__WHAT YOU NEED TO DO__:
Report how many lines in the data below hold the string "will". Nothing else should appear in the answer.
::: PROVIDED RECORDS :::
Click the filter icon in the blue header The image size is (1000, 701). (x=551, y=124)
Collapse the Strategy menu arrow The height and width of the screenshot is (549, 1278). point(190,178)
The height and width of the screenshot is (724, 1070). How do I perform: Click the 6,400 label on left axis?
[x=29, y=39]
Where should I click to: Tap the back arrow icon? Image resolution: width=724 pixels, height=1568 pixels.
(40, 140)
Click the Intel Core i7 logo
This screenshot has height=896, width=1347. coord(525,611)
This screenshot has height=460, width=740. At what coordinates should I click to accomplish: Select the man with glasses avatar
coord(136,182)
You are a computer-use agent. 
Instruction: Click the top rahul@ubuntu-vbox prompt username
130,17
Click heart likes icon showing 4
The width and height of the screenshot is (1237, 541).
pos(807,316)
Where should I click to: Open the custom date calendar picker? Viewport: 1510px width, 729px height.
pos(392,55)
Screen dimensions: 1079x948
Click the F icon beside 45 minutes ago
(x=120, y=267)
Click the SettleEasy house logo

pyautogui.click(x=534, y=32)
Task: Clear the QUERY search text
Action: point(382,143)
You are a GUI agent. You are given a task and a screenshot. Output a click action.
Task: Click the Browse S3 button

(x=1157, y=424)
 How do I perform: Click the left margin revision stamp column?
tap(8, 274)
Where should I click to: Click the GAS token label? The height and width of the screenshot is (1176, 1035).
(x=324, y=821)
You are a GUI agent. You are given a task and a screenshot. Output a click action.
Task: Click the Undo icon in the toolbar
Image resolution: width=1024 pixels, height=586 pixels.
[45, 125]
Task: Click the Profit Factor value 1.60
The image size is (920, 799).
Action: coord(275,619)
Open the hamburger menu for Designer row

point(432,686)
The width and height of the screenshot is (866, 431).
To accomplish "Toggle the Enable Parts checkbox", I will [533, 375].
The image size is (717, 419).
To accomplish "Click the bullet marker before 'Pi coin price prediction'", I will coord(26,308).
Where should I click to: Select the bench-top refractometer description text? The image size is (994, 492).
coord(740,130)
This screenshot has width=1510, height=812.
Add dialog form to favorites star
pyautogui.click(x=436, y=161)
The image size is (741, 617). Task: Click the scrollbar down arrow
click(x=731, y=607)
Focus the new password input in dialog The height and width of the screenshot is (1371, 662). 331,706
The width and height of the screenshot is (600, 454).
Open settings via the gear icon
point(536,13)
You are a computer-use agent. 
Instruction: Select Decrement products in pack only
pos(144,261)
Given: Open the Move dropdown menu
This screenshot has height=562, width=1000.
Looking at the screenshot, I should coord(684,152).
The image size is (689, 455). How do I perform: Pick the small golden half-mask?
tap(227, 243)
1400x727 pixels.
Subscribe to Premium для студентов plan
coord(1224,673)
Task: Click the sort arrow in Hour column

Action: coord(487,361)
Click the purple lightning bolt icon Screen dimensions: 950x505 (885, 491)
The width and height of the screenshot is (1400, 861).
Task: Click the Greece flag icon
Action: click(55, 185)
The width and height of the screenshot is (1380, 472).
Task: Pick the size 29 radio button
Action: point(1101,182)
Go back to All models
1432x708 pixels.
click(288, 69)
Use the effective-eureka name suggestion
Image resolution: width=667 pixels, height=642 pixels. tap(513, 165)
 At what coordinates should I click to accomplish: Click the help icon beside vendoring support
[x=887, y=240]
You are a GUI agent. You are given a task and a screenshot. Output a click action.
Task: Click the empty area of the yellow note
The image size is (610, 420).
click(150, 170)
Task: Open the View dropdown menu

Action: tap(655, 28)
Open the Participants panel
:::
__ANSWER FOR THE TASK__:
2